- **Task requirements**:
Reproduce every row below word for word, leaving out the pictures.

[begin Supplied records]

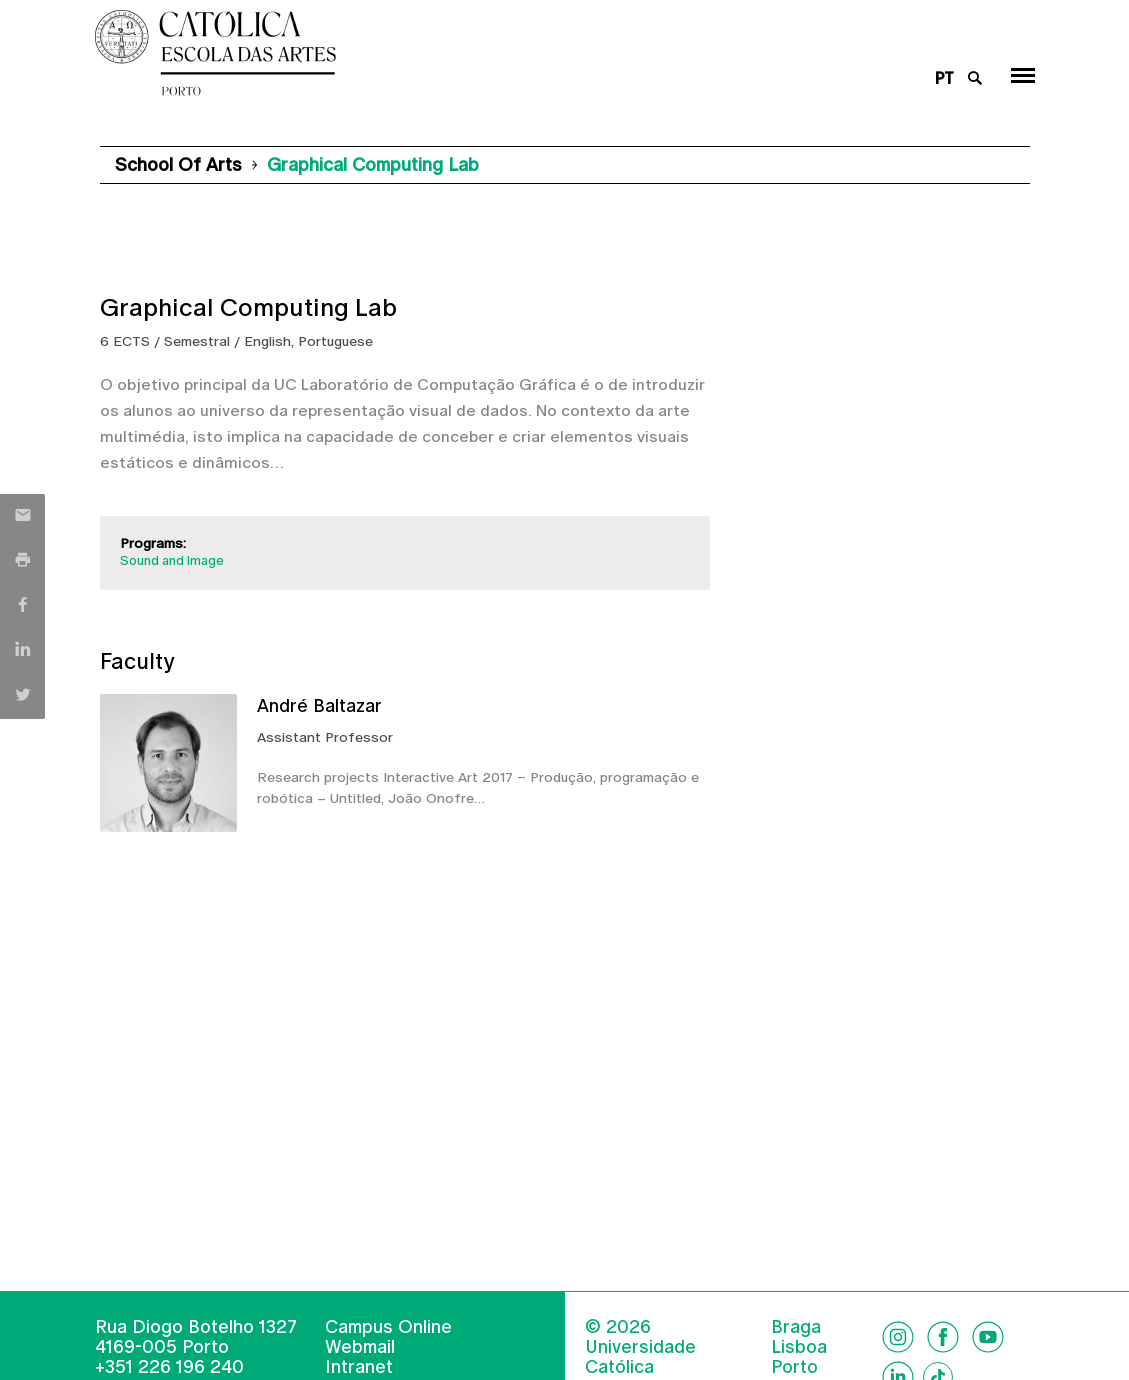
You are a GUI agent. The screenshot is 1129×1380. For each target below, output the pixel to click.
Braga (796, 1327)
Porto (794, 1367)
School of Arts (178, 164)
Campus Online (388, 1326)
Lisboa (799, 1347)
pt (944, 78)
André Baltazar (319, 705)
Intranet (359, 1366)
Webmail (360, 1346)
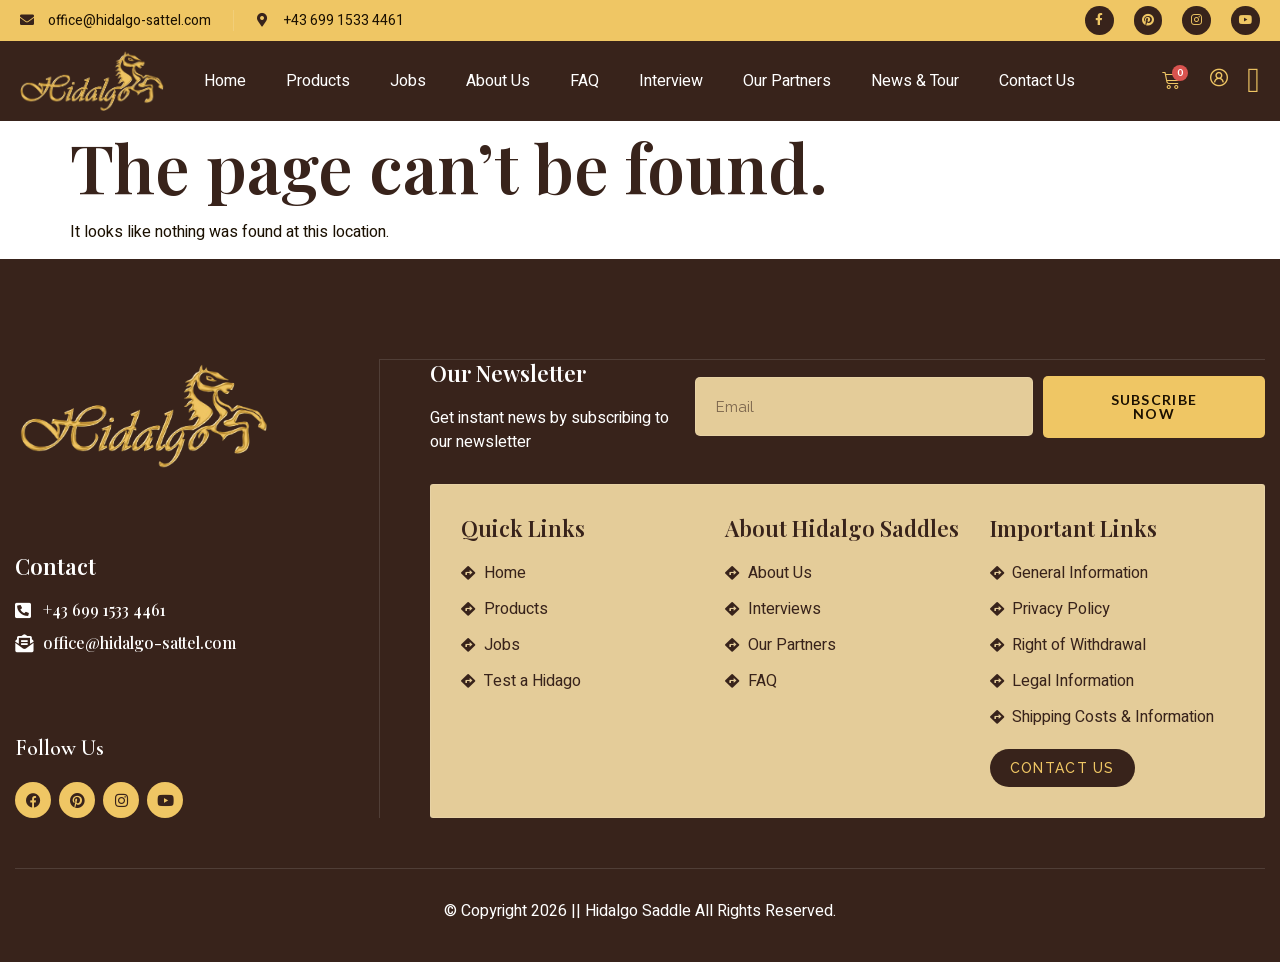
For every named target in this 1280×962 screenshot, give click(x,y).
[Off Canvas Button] (1253, 81)
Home (225, 81)
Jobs (408, 81)
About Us (498, 81)
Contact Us (1037, 81)
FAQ (584, 81)
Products (318, 81)
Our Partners (787, 81)
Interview (671, 81)
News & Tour (915, 81)
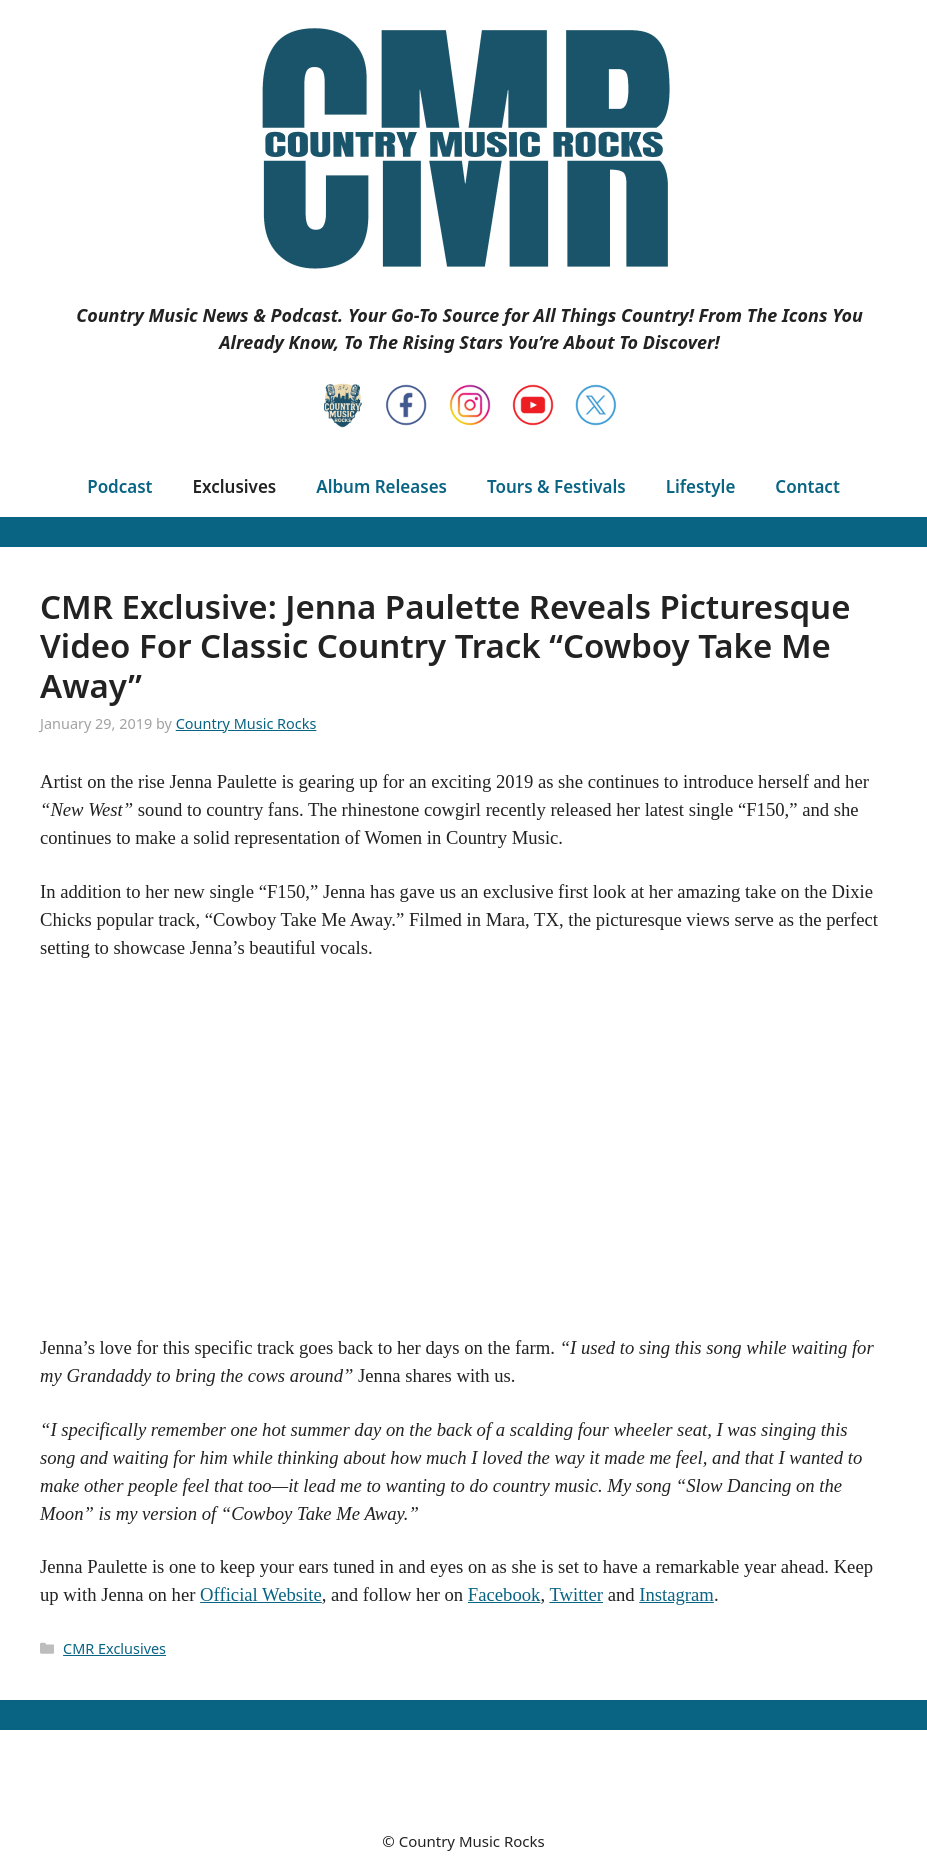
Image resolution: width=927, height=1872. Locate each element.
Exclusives (235, 486)
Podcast (119, 486)
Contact (807, 486)
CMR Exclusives (114, 1648)
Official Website (261, 1594)
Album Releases (381, 486)
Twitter (576, 1594)
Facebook (504, 1594)
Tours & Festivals (556, 486)
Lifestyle (701, 486)
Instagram (676, 1594)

[end Supplied records]

- **Task output**:
You are a GUI agent. The screenshot is 1129×1380. For each target below, output the pixel to click.
Braga (796, 1327)
Porto (794, 1367)
School of Arts (178, 164)
Campus Online (388, 1326)
Lisboa (799, 1347)
pt (944, 78)
André Baltazar (319, 705)
Intranet (359, 1366)
Webmail (360, 1346)
For every named target in this 1280×962 screenshot, give click(x,y).
[Off Canvas Button] (1253, 81)
Home (225, 81)
Jobs (408, 81)
About Us (498, 81)
Contact Us (1037, 81)
FAQ (584, 81)
Products (318, 81)
Our Partners (787, 81)
Interview (671, 81)
News & Tour (915, 81)
Image resolution: width=927, height=1872. Locate each element.
Exclusives (235, 486)
Podcast (119, 486)
Contact (807, 486)
CMR Exclusives (114, 1648)
Official Website (261, 1594)
Album Releases (381, 486)
Twitter (576, 1594)
Facebook (504, 1594)
Tours & Festivals (556, 486)
Lifestyle (701, 486)
Instagram (676, 1594)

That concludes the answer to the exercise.